Review

The Lemonheads, The Lemonheads

Evan Dando clears his 'head

Having floated through an indie-rock dream career with minimal visible effort, singer-guitarist-bassist Evan Dando left the Lemonheads — already a group in name only for the slacker dreamboat — and dropped out completely for a few years, releasing only a pair of inconsequential solo albums in the decade after 1996's car button cloth. With a sinking personal reputation and no evidence of untapped creative resources, Dando looked headed down the no-future drain — yet here he is, back with another album as good as any released by the Lemonheads.

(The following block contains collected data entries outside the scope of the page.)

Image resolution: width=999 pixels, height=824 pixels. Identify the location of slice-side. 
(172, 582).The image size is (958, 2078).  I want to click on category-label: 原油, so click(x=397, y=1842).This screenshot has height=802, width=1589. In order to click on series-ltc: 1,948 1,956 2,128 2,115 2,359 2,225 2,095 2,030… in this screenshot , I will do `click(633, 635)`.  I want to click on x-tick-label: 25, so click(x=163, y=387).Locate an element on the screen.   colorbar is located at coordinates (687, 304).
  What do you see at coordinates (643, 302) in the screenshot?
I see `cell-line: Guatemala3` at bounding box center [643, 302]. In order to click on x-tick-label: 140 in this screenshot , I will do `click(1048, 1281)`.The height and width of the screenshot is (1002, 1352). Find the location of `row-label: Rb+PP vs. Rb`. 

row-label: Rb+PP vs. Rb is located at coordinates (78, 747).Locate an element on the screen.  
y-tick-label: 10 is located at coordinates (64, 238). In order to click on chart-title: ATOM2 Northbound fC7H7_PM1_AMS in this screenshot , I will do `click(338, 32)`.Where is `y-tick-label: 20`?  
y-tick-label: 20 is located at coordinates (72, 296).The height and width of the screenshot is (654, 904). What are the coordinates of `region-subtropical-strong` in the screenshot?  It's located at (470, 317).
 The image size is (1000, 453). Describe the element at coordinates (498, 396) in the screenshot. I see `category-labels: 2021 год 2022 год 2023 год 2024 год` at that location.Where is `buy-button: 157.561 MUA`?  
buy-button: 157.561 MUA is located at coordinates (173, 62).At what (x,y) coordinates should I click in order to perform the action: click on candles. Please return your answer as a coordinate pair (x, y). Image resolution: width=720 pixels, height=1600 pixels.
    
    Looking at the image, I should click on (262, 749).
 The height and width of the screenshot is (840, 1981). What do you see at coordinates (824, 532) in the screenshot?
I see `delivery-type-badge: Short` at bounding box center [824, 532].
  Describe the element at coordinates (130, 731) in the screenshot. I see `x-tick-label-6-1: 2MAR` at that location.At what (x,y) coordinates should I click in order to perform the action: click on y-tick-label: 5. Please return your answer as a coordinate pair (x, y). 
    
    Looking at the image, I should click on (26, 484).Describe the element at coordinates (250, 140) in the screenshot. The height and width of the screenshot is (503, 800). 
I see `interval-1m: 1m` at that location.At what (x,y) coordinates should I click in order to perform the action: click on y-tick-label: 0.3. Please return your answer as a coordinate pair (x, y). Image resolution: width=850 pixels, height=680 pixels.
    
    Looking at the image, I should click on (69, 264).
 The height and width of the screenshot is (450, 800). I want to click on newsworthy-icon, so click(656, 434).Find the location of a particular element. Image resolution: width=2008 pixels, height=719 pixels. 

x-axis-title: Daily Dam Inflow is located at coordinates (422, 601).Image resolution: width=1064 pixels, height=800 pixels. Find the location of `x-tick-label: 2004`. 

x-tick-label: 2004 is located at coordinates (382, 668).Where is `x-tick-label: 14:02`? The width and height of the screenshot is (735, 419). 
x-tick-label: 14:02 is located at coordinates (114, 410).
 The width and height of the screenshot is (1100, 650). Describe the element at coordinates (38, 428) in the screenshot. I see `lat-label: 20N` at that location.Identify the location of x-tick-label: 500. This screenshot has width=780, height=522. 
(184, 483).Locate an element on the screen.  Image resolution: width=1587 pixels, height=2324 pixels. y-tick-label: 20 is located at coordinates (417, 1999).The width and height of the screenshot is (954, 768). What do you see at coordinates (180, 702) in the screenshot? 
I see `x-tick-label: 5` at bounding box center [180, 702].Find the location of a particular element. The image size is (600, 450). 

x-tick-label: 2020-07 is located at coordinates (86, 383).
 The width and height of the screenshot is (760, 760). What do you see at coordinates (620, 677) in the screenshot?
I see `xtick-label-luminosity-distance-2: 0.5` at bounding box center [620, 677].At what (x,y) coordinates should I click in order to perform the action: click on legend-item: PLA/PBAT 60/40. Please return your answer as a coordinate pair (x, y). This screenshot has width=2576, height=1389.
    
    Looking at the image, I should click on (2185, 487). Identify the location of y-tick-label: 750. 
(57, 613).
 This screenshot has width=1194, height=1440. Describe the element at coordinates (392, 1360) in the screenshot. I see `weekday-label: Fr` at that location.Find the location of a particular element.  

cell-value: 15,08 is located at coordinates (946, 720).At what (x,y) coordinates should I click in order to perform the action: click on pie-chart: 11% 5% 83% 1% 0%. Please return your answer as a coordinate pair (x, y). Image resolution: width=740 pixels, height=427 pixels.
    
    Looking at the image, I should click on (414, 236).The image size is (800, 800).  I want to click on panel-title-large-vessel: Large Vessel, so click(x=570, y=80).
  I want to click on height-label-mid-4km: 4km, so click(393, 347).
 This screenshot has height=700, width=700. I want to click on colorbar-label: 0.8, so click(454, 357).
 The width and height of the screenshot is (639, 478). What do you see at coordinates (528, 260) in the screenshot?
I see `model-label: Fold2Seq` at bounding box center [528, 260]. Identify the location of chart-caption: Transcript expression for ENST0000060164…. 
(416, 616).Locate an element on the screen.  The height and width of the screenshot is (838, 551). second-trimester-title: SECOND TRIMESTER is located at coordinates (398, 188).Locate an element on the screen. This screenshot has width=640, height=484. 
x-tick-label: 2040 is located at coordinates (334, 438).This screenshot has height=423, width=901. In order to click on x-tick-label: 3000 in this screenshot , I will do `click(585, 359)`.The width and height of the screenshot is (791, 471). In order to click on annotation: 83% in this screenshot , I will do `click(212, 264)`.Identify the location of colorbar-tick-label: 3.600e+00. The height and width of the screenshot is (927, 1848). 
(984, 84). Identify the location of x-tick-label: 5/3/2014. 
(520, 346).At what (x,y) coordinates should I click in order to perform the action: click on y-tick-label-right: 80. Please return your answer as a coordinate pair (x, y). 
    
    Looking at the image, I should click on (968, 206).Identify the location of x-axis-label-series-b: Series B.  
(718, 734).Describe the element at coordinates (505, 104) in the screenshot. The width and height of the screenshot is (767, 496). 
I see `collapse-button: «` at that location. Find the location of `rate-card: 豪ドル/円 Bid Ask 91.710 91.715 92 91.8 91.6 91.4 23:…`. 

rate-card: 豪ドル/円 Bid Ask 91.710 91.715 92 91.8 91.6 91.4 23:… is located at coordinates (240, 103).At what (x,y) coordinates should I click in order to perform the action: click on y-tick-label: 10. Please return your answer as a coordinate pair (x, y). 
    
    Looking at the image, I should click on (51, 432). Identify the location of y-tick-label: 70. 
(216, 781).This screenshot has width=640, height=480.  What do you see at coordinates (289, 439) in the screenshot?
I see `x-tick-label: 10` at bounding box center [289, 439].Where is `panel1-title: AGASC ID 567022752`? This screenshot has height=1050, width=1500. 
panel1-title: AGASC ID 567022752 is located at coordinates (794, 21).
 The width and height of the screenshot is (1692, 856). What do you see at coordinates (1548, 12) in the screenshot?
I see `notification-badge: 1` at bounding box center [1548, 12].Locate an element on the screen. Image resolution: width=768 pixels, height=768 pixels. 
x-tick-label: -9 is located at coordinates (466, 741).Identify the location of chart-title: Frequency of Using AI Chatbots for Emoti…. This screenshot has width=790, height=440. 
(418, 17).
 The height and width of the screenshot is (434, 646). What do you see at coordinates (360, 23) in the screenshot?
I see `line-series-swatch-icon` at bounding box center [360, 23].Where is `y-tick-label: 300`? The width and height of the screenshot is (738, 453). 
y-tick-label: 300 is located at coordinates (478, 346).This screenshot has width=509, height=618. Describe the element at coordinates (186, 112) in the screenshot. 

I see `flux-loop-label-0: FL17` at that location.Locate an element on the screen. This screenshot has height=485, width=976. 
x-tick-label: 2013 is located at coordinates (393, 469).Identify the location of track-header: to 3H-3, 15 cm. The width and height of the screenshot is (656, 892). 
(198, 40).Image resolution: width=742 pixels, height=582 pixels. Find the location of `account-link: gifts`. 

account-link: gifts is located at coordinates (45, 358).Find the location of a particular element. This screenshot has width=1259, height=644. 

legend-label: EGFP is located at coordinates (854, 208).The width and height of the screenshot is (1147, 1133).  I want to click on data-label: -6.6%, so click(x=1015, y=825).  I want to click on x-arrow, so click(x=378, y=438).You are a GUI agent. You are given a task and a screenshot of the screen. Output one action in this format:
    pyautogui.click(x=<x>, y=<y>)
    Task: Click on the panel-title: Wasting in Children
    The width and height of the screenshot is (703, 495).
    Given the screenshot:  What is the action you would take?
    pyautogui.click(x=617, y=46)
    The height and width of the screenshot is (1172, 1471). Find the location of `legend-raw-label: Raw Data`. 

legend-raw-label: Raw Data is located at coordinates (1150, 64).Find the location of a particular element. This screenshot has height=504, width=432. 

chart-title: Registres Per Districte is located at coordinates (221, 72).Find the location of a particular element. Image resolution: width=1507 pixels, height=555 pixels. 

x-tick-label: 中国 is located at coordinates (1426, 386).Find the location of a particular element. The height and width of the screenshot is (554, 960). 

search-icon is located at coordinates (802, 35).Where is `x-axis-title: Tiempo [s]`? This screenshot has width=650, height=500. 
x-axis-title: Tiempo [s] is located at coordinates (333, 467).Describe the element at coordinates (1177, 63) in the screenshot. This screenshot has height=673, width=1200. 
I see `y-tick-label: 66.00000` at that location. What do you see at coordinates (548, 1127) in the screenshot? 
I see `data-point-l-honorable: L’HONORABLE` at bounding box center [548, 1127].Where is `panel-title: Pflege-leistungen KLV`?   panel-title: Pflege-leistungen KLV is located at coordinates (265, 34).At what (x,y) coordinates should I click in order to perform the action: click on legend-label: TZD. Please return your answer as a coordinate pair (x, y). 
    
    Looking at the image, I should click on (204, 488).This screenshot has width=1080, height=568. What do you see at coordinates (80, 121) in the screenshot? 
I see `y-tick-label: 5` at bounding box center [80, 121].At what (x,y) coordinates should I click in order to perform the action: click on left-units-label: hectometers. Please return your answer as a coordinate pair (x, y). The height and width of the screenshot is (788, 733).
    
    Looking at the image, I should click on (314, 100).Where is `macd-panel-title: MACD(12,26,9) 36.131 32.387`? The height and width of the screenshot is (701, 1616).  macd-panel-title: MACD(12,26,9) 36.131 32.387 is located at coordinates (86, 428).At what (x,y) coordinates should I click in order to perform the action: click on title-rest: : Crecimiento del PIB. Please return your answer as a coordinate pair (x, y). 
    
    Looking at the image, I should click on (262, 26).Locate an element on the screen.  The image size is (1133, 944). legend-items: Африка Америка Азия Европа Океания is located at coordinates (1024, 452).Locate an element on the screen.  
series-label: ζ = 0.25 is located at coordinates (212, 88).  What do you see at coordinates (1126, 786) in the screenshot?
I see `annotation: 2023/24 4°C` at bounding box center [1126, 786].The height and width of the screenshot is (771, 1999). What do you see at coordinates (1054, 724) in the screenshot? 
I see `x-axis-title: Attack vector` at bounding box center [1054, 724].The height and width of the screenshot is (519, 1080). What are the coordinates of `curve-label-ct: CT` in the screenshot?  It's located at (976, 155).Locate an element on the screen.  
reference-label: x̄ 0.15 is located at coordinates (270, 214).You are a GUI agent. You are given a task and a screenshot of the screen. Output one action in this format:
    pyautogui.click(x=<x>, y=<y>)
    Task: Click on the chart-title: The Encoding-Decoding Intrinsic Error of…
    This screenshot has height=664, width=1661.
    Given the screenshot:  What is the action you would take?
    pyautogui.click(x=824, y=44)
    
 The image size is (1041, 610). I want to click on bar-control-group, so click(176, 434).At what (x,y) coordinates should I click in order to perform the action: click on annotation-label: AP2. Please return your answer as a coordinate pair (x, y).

Former Black Flag drummer Bill Stevenson, who co-produced and plays drums (his Descendents/All bandmate Karl Alvarez is the album's bassist), has shaped the brief songs into soft-edged but energized adult punk-pop over which the appealing melodies of Dando's airy voice easily float. The energetic, fuzzed-up electric rock lands lightly, but some of the lyrics carry a weight. "Steve's Boy" is Stevenson's painful message to his father, taking a different tack from the similar "C'mon Daddy" on car button cloth. The romantic disengagement of "Become the Enemy" avoids specifics to amplify its tugging, sad sense of "not how love's supposed to be." Continuing that theme, "No Backbone" addresses the "bedroom ritual" without enthusiasm, and the country waltz "Baby's Home" turns a sorrowful portrait of a collapsing marriage into a murderous fantasy. Old scene pal J Mascis contributes distinctive guitar noise to a couple of tracks, while one-time Band organist Garth Hudson slathers Hammond B3 into the jam of the relatively expansive (four-minutes-plus on an album that clocks in under 35) album-closer, "December." Deceptively easy to like, The Lemonheads is a stirring testament to what happens when real life overcomes its illusions.